▸ PASSAGE SHOWN

◆ ◆ ◆ ◆ ◆ ◆ ◆

The random forest algorithm is a supervised classification algorithm and can be used to solve regression problems. This algorithm aims to increase the classification performance by generating more than one decision tree during the classification process. The algorithm randomly creates a forest. There is a direct relationship between the number of trees in the algorithm and the result. As the number of trees increases, a precise result is obtained. The main steps of the random forest algorithm are given as follows (Breiman 2001).

Step 1: From the given dataset, the algorithm selects random samples.
Step 2: For each chosen sample, the algorithm will generate a decision tree. Then, for each decision tree it will get a prediction result.
Step 3: For each forecasted result, voting will be performed. It will use mode to solve a classification problem and mean to solve a regression problem.
Step 4: The algorithm will choose the prediction with the most votes as the final prediction.

During construction of the model, random forest parameters listed in the Table 1

Table 1 Random forest parameters used in this study

Full size table

Artificial neural networks

Artificial neural networks parallel and distributed information processing structures, inspired by the human brain, are composed of processing elements that are connected to each other through weighted connections and each having its own memory. In other words, they are computer programs that mimic the biological neural networks.

Just as biological neural networks have nerve cells, artificial neural networks also have artificial neural cells. Artificial nerve cells are also called process elements.

◆ ◆ ◆ ◆ ◆ ◆ ◆

▸ EXTRACTED MATERIAL
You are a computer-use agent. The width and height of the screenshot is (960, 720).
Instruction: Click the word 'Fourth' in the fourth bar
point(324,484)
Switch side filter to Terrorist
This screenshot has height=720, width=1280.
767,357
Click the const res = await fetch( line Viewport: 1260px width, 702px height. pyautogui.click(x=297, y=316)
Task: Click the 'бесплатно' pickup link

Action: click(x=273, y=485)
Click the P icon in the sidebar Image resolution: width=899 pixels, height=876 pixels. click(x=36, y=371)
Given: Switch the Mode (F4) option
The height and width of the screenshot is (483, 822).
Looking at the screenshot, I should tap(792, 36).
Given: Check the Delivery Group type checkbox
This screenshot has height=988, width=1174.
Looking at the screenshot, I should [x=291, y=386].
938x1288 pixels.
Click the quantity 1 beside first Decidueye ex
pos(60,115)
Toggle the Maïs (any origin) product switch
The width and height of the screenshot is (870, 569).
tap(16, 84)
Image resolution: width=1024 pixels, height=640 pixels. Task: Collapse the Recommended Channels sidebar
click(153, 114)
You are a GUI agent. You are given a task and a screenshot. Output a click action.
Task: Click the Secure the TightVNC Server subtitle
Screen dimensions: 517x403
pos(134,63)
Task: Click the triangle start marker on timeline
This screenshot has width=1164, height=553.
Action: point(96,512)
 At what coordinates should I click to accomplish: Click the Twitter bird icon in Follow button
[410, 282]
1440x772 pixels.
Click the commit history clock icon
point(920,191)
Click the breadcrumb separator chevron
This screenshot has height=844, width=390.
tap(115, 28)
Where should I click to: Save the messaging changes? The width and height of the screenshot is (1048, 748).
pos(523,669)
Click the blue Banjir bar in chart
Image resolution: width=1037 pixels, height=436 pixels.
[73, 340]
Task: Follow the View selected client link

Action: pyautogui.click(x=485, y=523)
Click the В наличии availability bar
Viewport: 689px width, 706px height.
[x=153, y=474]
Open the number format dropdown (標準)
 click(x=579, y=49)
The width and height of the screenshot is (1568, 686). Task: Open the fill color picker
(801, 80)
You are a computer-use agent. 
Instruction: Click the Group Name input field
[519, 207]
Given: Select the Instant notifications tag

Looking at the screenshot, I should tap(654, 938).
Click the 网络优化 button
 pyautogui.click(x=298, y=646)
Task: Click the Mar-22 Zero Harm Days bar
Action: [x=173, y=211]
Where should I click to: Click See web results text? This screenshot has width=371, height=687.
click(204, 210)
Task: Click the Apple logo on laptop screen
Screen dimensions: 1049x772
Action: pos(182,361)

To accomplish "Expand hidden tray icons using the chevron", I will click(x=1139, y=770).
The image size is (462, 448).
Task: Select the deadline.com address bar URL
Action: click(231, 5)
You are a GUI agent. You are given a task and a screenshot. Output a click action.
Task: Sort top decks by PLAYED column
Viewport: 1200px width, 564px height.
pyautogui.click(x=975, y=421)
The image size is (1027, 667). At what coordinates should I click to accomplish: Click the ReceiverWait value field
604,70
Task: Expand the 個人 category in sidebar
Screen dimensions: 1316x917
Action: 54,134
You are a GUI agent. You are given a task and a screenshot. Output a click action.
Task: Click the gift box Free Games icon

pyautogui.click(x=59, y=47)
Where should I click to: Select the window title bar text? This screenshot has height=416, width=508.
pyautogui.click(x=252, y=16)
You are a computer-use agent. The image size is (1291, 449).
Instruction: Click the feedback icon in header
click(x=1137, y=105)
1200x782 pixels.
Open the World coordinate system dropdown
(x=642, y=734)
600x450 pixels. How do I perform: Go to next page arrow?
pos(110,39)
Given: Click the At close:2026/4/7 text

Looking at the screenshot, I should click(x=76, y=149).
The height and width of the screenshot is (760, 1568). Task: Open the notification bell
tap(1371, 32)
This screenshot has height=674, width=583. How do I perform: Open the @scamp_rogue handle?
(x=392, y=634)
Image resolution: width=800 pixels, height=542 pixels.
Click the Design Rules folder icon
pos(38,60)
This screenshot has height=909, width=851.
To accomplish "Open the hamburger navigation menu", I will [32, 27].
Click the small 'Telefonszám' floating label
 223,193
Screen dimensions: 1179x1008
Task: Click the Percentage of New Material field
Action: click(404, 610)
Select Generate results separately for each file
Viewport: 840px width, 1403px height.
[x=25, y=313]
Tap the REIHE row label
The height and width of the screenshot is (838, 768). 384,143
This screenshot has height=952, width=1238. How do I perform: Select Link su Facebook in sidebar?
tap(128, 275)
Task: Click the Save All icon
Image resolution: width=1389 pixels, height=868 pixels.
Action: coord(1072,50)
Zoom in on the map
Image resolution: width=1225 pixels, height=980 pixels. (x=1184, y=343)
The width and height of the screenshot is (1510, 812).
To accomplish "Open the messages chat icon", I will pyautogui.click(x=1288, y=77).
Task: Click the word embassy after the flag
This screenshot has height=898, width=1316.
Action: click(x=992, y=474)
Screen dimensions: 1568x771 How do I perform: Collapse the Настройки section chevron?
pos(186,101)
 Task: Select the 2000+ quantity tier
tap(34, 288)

◆ ◆ ◆ ◆ ◆ ◆ ◆

▸ TASK DETAILS
Copy out the portion of the algorithm passage above that begins with the words "Step 3: For" and ends after the words "a regression problem.".

▸ RESPONSE
Step 3: For each forecasted result, voting will be performed. It will use mode to solve a classification problem and mean to solve a regression problem.